*Problem requirements*.
Show every line of the data below that contains the word "will".

(Data for locating words and elements)
-- Start --

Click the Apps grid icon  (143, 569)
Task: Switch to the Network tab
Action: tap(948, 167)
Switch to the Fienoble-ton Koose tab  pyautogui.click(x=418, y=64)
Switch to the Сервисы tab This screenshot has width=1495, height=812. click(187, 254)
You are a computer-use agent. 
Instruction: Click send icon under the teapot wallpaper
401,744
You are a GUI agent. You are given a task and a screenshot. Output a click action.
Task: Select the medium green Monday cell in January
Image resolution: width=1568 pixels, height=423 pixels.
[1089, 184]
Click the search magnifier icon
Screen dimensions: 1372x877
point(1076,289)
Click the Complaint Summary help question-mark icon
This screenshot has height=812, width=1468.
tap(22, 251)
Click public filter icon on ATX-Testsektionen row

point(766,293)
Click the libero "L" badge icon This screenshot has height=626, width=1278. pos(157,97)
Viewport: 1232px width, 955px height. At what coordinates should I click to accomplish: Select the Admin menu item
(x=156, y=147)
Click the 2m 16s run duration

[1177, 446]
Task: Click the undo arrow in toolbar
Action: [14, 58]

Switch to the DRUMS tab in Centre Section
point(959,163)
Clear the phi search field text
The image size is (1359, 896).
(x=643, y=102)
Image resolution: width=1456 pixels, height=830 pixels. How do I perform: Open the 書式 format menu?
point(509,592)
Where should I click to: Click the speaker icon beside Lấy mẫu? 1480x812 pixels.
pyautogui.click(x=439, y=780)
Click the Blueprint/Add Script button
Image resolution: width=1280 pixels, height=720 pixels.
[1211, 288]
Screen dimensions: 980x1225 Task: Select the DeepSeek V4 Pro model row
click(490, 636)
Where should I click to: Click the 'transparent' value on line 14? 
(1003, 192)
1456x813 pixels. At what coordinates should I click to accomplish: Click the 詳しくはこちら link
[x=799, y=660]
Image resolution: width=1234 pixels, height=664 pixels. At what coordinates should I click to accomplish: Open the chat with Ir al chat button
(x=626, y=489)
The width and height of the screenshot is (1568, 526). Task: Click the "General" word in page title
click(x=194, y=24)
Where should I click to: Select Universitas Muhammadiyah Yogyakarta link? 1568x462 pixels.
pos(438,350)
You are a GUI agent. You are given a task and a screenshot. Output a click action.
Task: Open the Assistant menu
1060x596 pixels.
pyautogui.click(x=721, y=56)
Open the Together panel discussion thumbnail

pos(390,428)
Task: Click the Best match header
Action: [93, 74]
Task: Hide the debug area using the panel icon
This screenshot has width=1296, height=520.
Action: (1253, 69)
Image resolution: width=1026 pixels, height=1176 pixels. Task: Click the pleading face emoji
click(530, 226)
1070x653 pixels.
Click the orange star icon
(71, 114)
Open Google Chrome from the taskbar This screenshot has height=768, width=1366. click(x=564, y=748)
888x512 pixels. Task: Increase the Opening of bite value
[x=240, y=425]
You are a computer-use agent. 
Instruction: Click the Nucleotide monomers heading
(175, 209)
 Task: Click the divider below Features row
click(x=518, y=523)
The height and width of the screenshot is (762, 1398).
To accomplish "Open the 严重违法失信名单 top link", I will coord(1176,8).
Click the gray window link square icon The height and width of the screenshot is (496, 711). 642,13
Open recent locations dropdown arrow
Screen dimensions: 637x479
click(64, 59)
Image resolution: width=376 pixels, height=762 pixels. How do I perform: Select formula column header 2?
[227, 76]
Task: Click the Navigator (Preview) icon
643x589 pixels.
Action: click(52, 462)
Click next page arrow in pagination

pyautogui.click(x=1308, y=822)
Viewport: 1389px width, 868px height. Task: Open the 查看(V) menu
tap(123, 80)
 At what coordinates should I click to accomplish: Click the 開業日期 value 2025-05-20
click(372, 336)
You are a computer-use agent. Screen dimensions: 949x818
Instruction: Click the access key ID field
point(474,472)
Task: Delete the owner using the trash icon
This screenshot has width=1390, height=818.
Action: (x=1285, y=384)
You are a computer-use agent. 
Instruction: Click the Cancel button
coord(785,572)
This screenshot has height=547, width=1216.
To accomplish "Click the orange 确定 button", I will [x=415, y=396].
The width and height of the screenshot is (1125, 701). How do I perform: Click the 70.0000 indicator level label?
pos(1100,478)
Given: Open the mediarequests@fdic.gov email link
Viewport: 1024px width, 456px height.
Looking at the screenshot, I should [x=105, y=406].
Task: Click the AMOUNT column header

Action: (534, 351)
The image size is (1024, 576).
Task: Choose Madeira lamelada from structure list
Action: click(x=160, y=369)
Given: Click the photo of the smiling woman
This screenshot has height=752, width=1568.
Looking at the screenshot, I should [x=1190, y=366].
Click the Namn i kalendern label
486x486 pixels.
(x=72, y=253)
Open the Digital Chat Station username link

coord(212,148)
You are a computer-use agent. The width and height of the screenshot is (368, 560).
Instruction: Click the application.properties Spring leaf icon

-- End --

*Task response*.
To accomplish "Open the 严重违法失信名单 top link", I will coord(1176,8).
To accomplish "Click the orange 确定 button", I will [x=415, y=396].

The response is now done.